Remember that when you mix, all the information has to go somewhere. Just because you CAN record 150 tracks and use 10 plug-ins on each track doesn’t mean that you should. If you have overwhelmed your stereo field in the first place, you may lose some quality during truncation. Sometimes less is more.


Use routing and plug-ins efficiently: subgroup like tracks that share plug-ins into the same Aux track whenever possible to reduce the number of instances that a plug-in is running (this will also save you processing power). Use plug-ins like spices, and go to the excellent sound guy’s primary effect – EQ – before immediately trying to fix a lame track with layers of fancy plug-ins. Learn the EQ spectrum and work with it often.


Bounce down your MIDI tracks to audio tracks. Yes – this means recording them in real-time internally. It saves processing power at your mix down, among other things. Processing glitches and digital hiccups are not your friend at mixdown or bounce to disc time. Keep the MIDI tracks, but turn them off so you can change the patches later if you feel like it. Experiment with bouncing plug-in settings at the same time for even more streamlining.


Experiment with NOT using the Bounce to Disc function in your DAW. Instead, route a stereo master and record your final mix in REALTIME to a new stereo track. Export that track out instead of a bounced stereo mix. Try using a separate mastering/sweetening program to do the actual dither to 16 bit instead of the one in your DAW.

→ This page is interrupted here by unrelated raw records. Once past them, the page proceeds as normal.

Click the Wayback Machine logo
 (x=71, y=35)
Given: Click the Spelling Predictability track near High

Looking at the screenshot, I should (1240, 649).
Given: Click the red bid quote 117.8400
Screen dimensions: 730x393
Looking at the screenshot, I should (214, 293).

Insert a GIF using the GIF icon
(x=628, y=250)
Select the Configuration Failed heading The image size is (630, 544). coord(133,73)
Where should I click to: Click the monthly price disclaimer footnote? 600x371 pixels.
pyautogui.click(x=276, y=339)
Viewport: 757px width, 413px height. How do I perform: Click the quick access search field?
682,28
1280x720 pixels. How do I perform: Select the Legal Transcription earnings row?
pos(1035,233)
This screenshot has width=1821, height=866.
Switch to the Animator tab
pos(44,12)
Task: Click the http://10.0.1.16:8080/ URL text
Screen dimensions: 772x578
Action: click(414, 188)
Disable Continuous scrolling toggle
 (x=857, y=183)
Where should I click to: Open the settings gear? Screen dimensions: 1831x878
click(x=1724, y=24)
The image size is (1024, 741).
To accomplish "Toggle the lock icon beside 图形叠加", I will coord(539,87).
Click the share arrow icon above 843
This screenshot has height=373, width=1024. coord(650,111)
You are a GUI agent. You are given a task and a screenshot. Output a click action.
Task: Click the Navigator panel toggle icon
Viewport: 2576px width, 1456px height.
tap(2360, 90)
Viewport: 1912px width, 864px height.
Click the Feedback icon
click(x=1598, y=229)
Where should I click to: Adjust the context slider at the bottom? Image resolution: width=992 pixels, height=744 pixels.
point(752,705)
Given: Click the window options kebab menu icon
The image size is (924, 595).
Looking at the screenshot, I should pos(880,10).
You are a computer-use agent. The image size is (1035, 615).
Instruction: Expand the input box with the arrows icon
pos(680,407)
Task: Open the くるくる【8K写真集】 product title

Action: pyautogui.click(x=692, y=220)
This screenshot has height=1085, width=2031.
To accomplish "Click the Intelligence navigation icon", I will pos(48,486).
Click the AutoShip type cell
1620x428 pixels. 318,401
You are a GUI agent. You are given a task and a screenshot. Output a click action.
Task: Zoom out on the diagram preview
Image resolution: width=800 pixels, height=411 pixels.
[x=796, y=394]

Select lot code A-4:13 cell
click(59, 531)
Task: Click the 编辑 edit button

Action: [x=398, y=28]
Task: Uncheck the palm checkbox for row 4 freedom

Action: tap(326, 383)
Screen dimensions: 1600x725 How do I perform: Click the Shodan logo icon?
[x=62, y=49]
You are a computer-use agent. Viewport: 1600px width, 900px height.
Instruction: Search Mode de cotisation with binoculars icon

Even better – if you’re doing a full album for release – run your master out to an external high quality recorder of some kind or directly to your mastering engineer’s system in REALTIME. This used to be standard practice when digital first entered the fray for a reason – it guarantees the integrity of your final mix.


Experiment with listening to your final mixes in lots of different environments. Bounce down in different ways, even trying things like bypassing the master channel of your DAW. Don’t be afraid to try things that aren’t in the manual.


So…get in there and get your hands dirty if you want to fight off the bit depth monster.


Nobody ever said recording was for wusses.